Seattle musician, writer and comedian Ahamefule J. Oluo says that’s why the call for art hit such a nerve. “The way that people reacted, it’s an anger that comes from people not knowing how they’re going to pay their bills, not knowing if they’re going to be able to stay in the city that they grew up in, not knowing if they’re going to be able to have a sense of community because everyone has to move somewhere else. That’s a really painful thing.” 

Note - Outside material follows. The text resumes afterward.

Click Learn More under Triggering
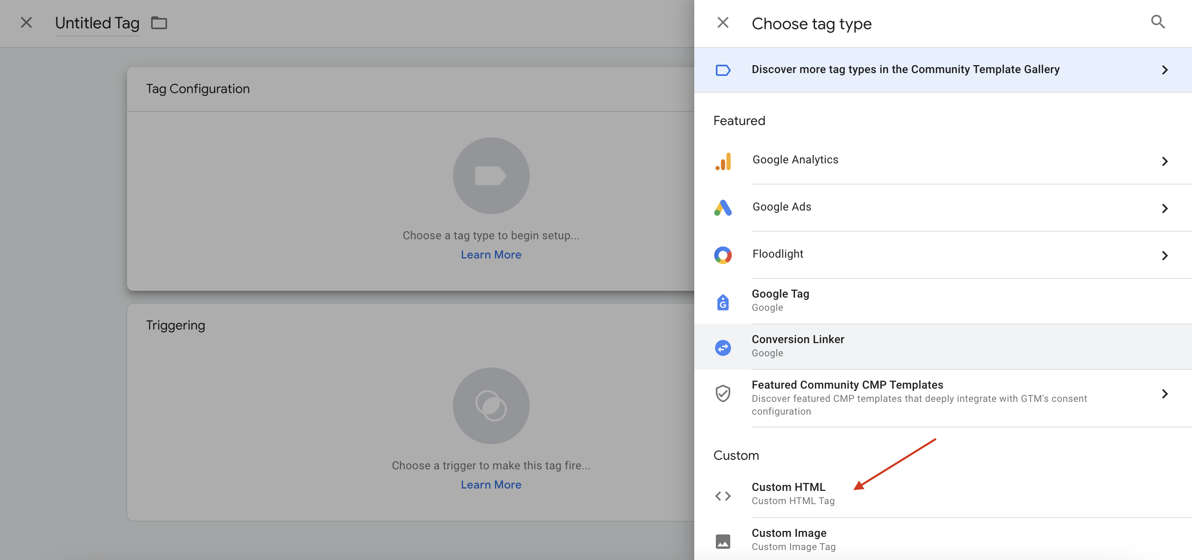This screenshot has height=560, width=1192. tap(491, 484)
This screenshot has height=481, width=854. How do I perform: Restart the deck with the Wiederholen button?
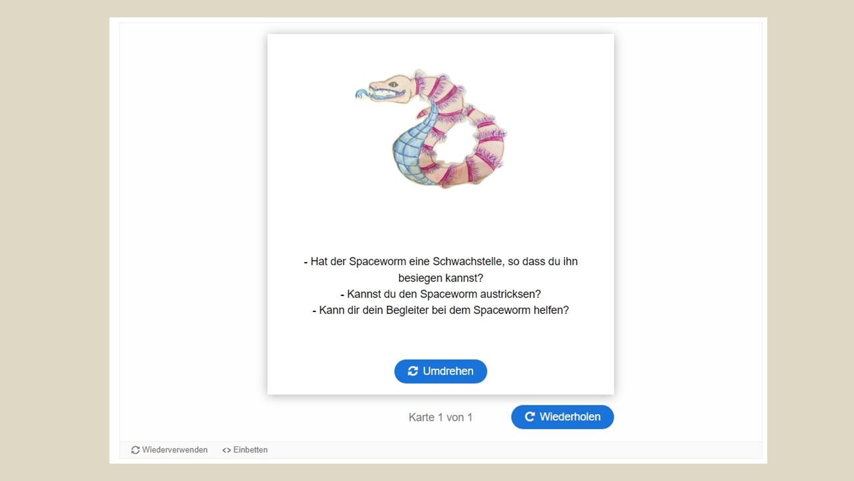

The anger is not personal, Oluo notes. “This has nothing against those [tech] employees. … People have to work to make a living. People in my family have worked for Amazon, Microsoft,” Oluo says. “But to present art by these companies without very specifically diving into the extreme damage and the deterioration of the art community in the city at the hands of those corporations … it’s a really hard time to stomach that with everything that artists in the city are going through.”

Philanthropy, Oluo says, won’t make up for the damage done. Even if some nonprofits or artists are getting funding from the company — “it’s nothing compared to what should be given,” Oluo says. 

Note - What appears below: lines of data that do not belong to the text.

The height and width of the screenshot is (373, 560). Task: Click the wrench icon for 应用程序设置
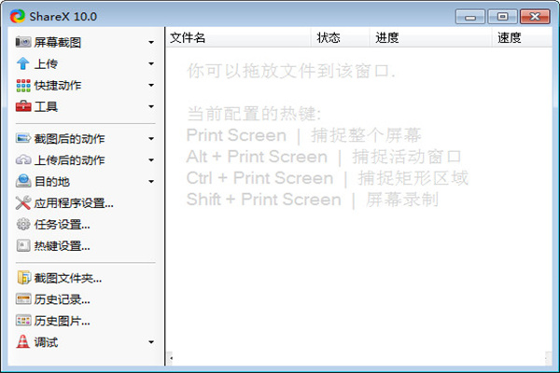point(23,202)
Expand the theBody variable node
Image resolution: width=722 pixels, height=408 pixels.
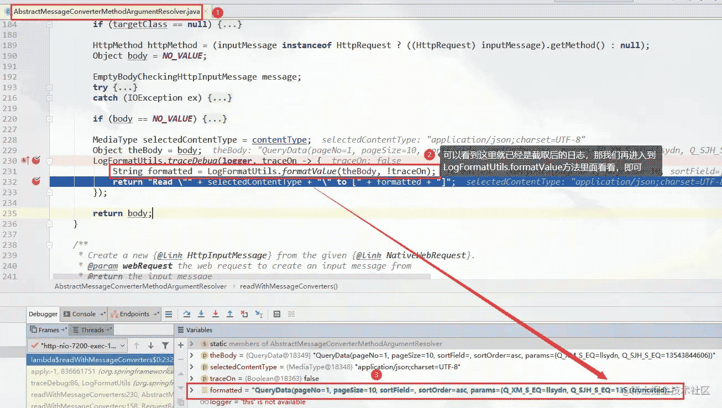coord(192,355)
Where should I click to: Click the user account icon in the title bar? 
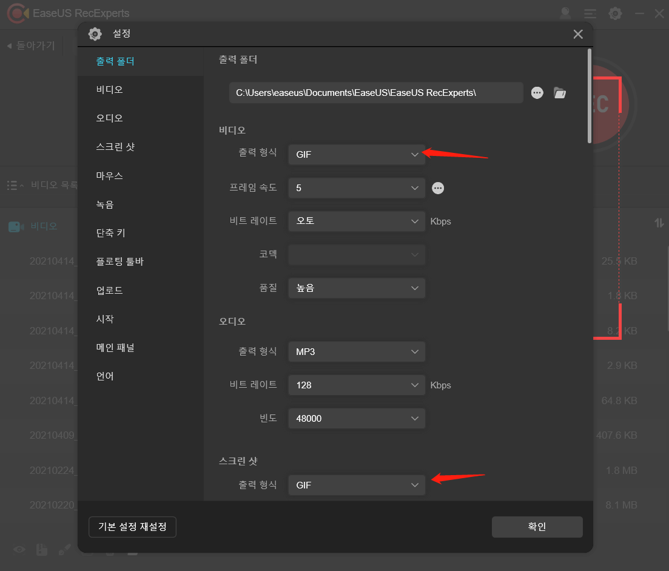565,13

“What we need to happen,” says Selling, “is for massive businesses that should be paying massive amounts of taxes, to [actually] pay their taxes. We need those taxes to go into city funds that provide housing and job opportunities, accessible health care and things that people need on a street level.”

Janet Galore, a longtime Seattle artist and co-owner of Beacon Hill art space The Grocery Studios, who also works for major tech companies, agrees. “What artists need is affordable housing, places to make art … places to exhibit art, people writing about art,” Galore says. “We need livable, affordable spaces for the huge community of people who aren’t the face of the arts —all the people working behind the scenes, and doing the lighting, the audio setup, the video, helping with programming. … We also need the ability for people who are interested in those kinds of roles to get educated without getting in debt.” 

“Art vs. Tech,” Galore adds, is a red herring. “I think as soon as you start saying, ‘there’s these two sides, and how do we bring them together?’ That’s totally the wrong conversation,” she says. “Focusing on fundamental shifts needed to make a sustainable creative ecosystem is the primary thing we need to do.”